TASKS FOR THIS EXERCISE ::
**a.** In the text on nationalism and echoes of the twentieth century, what phrase did historian Eric Hobsbawm use to describe that century?
**b.** Sum up the text on nationalism and echoes of the twentieth century in two sentences.
**c.** Write the next part of the text on nationalism and echoes of the twentieth century, starting after its final sentence.

[Start TEXT SECTION]

Today, like in the twentieth century, nationalism is tearing societies apart and dividing erstwhile allies. And the world’s major powers have largely resumed their Cold War postures, preparing themselves psychologically, if not militarily, for open conflict.

 

TEL AVIV – The late historian Eric Hobsbawm described the twentieth century as the “age of extremes,” in which state socialism led to the gulag; liberal capitalism led to cyclical depressions; and nationalism led to two world wars. He then predicted that the future would amount to a prolongation of the past and present, characterized by “violent politics and violent political changes” and by “social distribution, not growth.”

 

History may not repeat itself, but it does frequently rhyme. Former British Prime Minister Margaret Thatcher’s famous claim that “there is no such thing as society,” but only “individual men and women” certainly rhymes with the divisive worldview and self-serving behavior of today’s populist demagogues.

 

Today, like in the twentieth century, nationalism is tearing societies apart and dividing erstwhile allies, by fueling antagonism toward the “other” and justifying physical and legal protectionist barriers. The world’s major powers have largely resumed their Cold War postures, preparing themselves psychologically, if not militarily, for open conflict.

 

As Hobsbawm predicted, skyrocketing income inequality has emerged as a major cause of rising nationalism, anti-globalization sentiment, and even the shift toward authoritarianism. Reconfirming the connection between bad economics and political extremism – highlighted by John Maynard Keynes in the aftermath of World War I – a decade of austerity in Europe has weakened the foundations of the welfare state and driven millions of voters into the arms of populists.1

 

Ironically, a major reason why today’s politics increasingly rhyme with twentieth-century developments is the fear of repeating the Great Depression – a fear that emerged after the 2008 financial crisis seemed to rhyme with the 1929 stock-market crash. Germany, for example, became obsessed with austerity, in order to ensure that runaway inflation did not contribute to dictatorship, as it had in the 1920s.

[End TEXT SECTION]
[Start PROVIDED DATA]

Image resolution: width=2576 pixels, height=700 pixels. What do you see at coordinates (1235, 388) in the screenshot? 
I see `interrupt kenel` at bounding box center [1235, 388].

[End PROVIDED DATA]

PER-TASK ANSWERS ::
**a.** He called it the "age of extremes."

**b.** Drawing on Eric Hobsbawm's view of the twentieth century as an "age of extremes," the text argues that today, as then, nationalism is splitting societies and allies while the major powers have returned to Cold War postures. It links this to soaring income inequality and a decade of European austerity, which was partly driven by fear of repeating the Great Depression and has pushed millions of voters toward populists.

**c.**
 

But austerity went too far, enabling anti-establishment politicians to capitalize on economic hardship (along with xenophobia and misogyny) to win support. Struggling to compete electorally, many mainstream parties moved away from the center, causing the entire political field to become increasingly polarized.

 

This trend can be seen in the United States, where, under President Donald Trump’s leadership, the Republican Party has become practically devoid of moderate voices. It can also be seen in the United Kingdom, where a more radical Labour Party under Jeremy Corbyn’s leadership faces a Conservative Party held hostage by pro-Brexit extremists.

 

In Italy, the populist Five Star Movement and the nationalist League party have united in a flaky governing coalition following the electoral collapse of the country’s mainstream political forces. When Italian Prime Minister Giuseppe Conte proclaimed to Vladimir Putin that Russia is Italy’s “strategic partner,” it became clear that Italy, a core member of the EU and NATO, had become a potentially destabilizing power.

 

In Spain, the People’s Party (PP) has become openly nationalist under the leadership of the hardline Pablo Casado. Prime Minister Pedro Sánchez’s Spanish Socialist Workers’ Party is the PP’s mirror image, having abandoned the centrist legacy of Felipe González in order to compete with the far-left populists of Podemos.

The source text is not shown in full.